►

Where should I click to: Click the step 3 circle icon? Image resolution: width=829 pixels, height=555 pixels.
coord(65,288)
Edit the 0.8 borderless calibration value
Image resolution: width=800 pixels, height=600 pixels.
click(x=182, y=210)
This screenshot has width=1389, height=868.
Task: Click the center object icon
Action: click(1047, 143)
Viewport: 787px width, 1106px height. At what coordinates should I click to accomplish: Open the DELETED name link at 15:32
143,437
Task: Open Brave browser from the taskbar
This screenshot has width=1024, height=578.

◄
►

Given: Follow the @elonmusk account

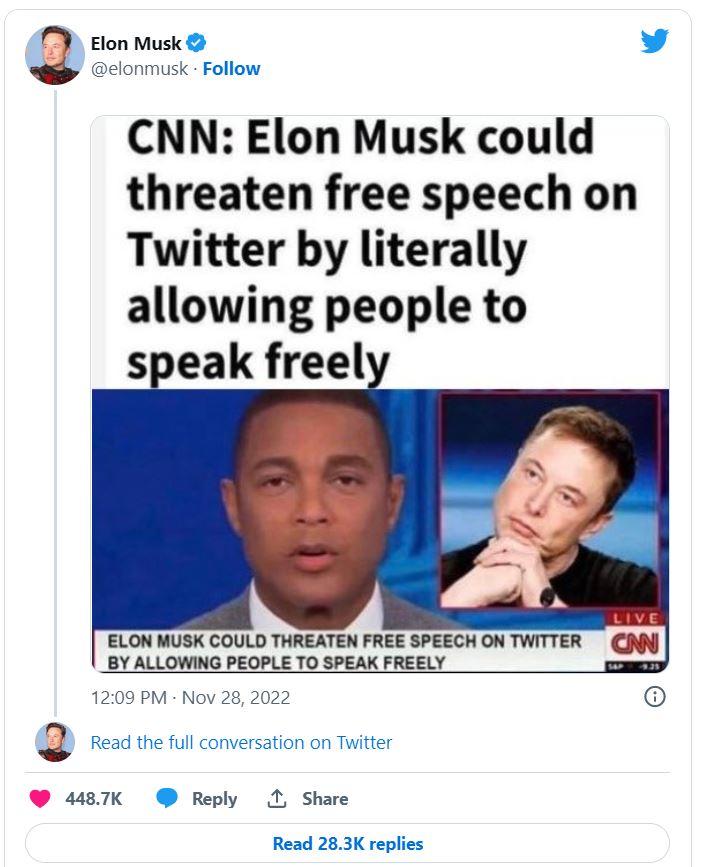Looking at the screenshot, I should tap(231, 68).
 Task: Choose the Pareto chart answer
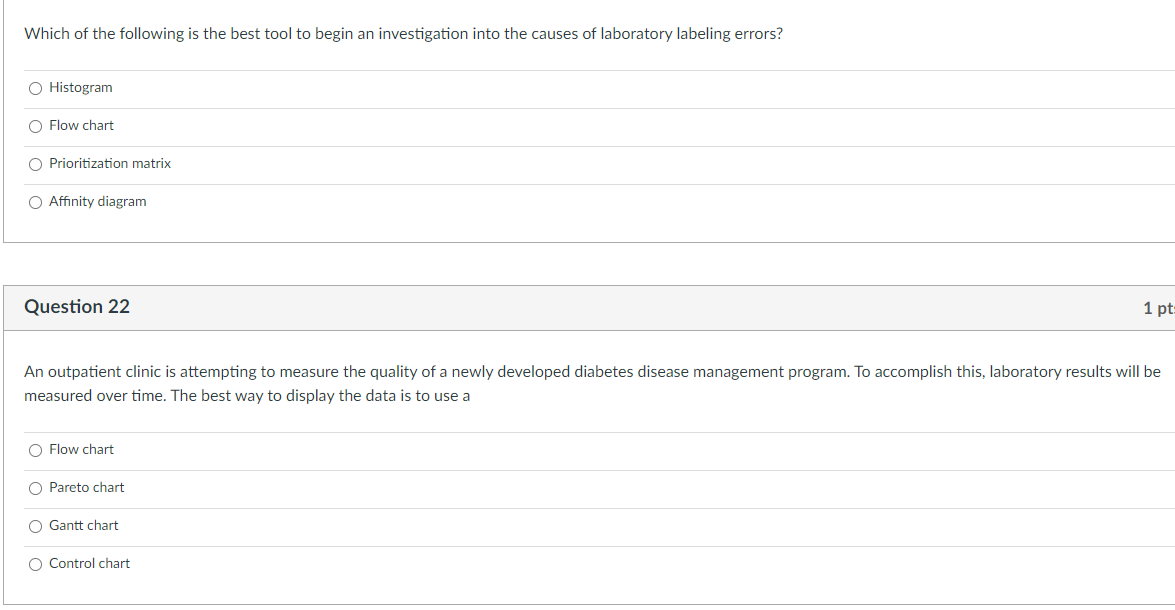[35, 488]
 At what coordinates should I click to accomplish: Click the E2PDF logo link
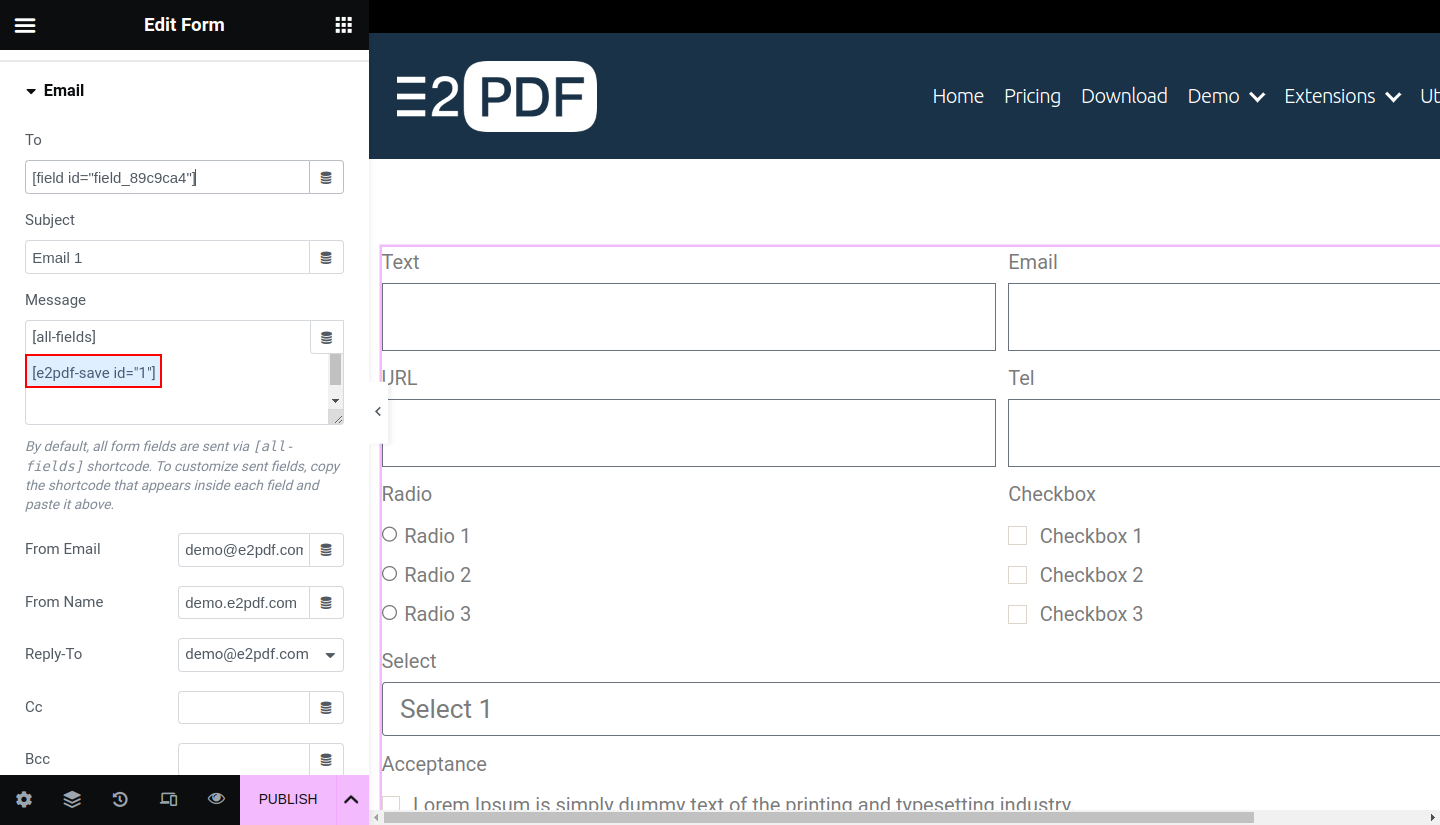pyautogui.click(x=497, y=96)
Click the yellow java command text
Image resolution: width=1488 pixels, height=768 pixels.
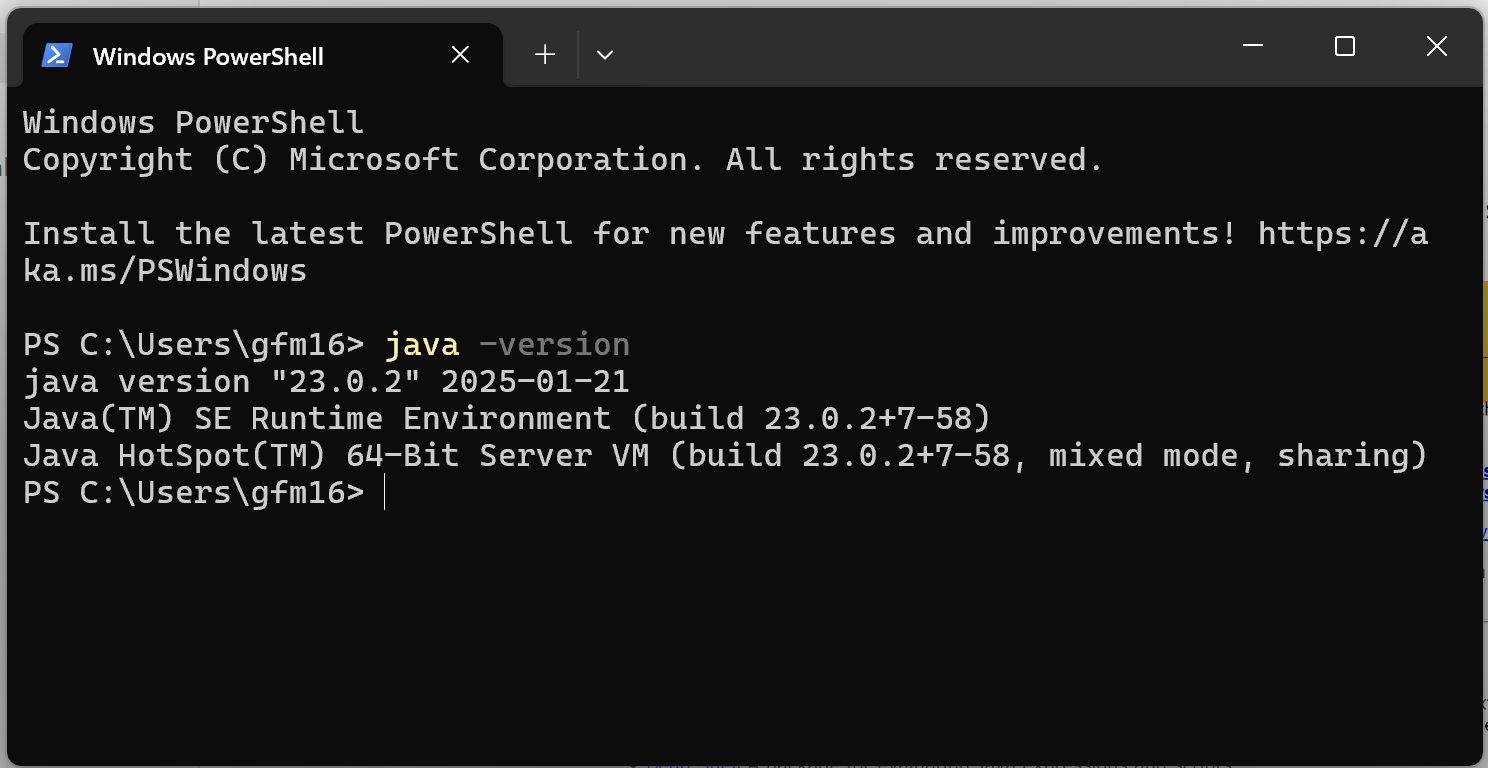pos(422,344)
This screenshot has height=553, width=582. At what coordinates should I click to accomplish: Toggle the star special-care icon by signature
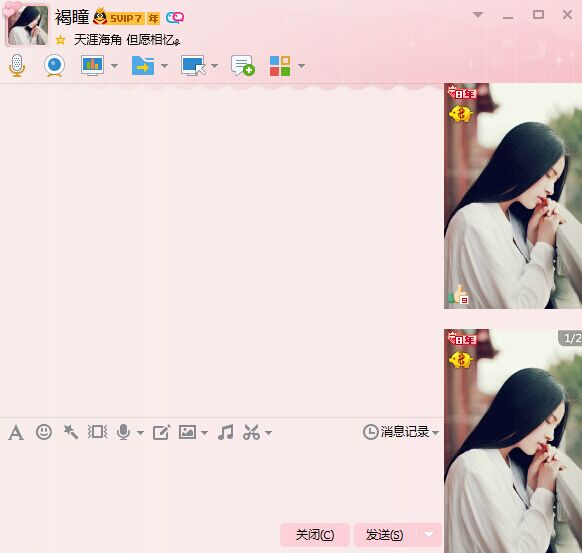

◄
►

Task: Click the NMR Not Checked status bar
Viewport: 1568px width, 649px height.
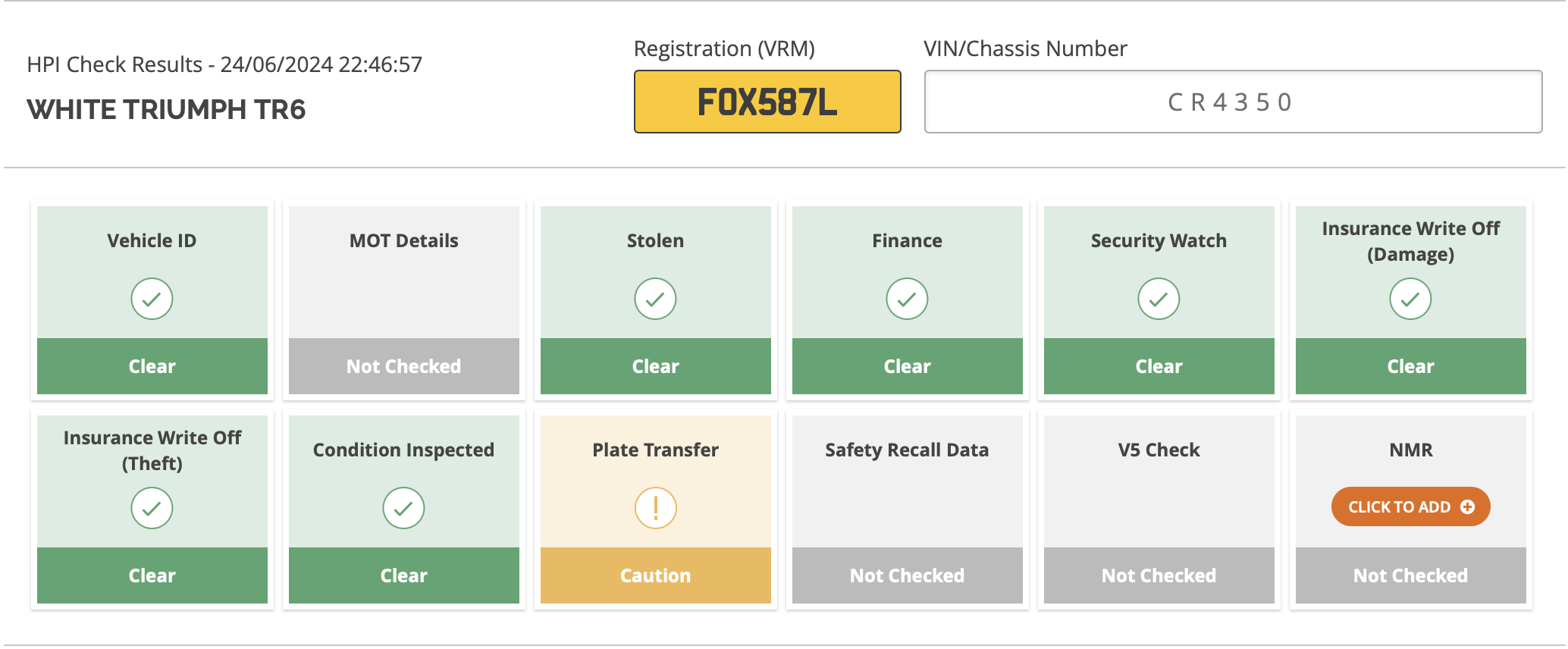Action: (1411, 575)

◄

**Goal of the exercise**. Repeat only the stretch of data above that runs from the line with "Given: Follow the @elonmusk account" to the line with "This screenshot has height=553, width=582.". Keep both end lines; exclude pictures.

**Response box**.
Given: Follow the @elonmusk account

Looking at the screenshot, I should tap(231, 68).
 Task: Choose the Pareto chart answer
[35, 488]
 At what coordinates should I click to accomplish: Click the E2PDF logo link
pyautogui.click(x=497, y=96)
Click the yellow java command text
Image resolution: width=1488 pixels, height=768 pixels.
pos(422,344)
This screenshot has height=553, width=582. At what coordinates should I click to accomplish: Toggle the star special-care icon by signature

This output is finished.